Un film de Leonardo D’Agostini, avec Andrea Carpenzano, Stefano Accorsi et Massimo Popolizio.

Le secret d’une comédie réussie réside dans l’écriture de caractères bien trempés, les carambolages inévitables résultant de leurs antagonismes, puis les métamorphoses nées de ce compagnonnage. Il est en effet difficile d’imaginer plus inconciliables que le jeune Christian,  footballeur star de l’AS Roma, dont le prodige n’a d’égale que l’arrogance, couvert de gloire scandaleuse et de conquêtes féminines, et l’austère Valerio, un professeur chargé de lui faire obtenir le bac, une sanction décidée par le président du club, ulcéré par le hooliganisme de sa vedette. De fait, ce ne sont pas seulement deux milieux sociaux qui séparent les protagonistes mais deux manières d’envisager l’existence : au luxe ostentatoire et inculte du tapageur Christian répond l’appartement du petit prof, saturé de livres ; à l’effervescence qui enferme l’attaquant dans une bulle d’hystérie succède le spleen monacal de l’intellectuel, accoutumé aux soirées solitaires.

Pourtant, après des débuts décourageants, le mur d’incompréhension entre les deux hommes vient progressivement s’effriter, à l’occasion d’une révélation pédagogique qui réoriente la relation, révèle l’intelligence de la tête brûlée et lui permet d’échapper à sa caricature. Le docte et le sportif se découvrent alors une solitude similaire, liée pour chacun à un épisode traumatique. Comme on pourrait s’y attendre, le programme éducatif emprunte une voie inattendue, annonçant une réforme existentielle, passant par le rejet du factice pour la recherche de l’authenticité dans les rapports familiaux – et surtout amoureux.

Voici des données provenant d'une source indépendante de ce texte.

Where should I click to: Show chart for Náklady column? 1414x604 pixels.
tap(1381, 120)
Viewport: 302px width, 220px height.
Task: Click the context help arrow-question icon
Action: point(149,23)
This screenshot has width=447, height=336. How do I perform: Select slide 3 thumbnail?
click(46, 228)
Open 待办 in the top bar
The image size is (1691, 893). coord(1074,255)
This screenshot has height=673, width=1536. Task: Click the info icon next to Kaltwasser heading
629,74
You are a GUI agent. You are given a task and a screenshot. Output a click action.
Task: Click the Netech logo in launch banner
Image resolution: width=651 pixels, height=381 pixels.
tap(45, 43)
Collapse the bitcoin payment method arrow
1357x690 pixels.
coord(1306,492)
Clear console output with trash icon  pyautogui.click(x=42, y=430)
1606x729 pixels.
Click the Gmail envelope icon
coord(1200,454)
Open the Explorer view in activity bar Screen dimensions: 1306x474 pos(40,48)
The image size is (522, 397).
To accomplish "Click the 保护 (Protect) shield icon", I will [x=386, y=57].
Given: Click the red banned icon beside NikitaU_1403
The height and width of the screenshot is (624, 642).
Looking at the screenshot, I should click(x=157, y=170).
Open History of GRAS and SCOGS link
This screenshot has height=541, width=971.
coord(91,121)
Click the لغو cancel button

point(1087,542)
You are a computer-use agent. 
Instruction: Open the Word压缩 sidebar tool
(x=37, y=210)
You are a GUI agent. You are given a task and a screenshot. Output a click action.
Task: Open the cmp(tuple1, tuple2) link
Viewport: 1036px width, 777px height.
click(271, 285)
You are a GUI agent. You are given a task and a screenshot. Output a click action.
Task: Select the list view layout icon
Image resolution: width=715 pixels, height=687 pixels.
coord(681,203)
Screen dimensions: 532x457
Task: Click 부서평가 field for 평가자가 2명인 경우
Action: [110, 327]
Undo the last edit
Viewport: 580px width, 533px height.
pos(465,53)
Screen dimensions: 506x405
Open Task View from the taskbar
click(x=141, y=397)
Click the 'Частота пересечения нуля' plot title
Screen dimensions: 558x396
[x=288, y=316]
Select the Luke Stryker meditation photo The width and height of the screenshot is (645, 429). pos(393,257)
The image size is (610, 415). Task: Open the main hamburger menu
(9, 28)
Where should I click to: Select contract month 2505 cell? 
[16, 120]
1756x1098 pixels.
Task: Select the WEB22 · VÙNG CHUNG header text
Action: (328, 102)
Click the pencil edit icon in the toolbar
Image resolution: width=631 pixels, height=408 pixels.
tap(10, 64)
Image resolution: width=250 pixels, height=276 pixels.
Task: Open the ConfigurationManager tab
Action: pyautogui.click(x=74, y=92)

Si Le Défi du champion enchante, dans ses chassés-croisés entre rire et émotion, ses coqs-à-l’âne entre lyrisme et comédie, la raison essentielle en est la qualité d’écriture des rôles, que servent avec une belle intelligence de jeu les deux comédiens principaux. Leonardo D’Agostini ne satirise pas les mœurs du foot ni n’exalte les hautes sphères de la pensée mais prélève sur des archétypes un peu convenus une pâte humaine dont il pétrit ses personnages. Le Défi du champion (un titre ridicule, pour Il campione, dans la langue de Dante) n’est pas seulement le récit d’une initiation ; il montre avant tout comment prendre congé de la société du spectacle.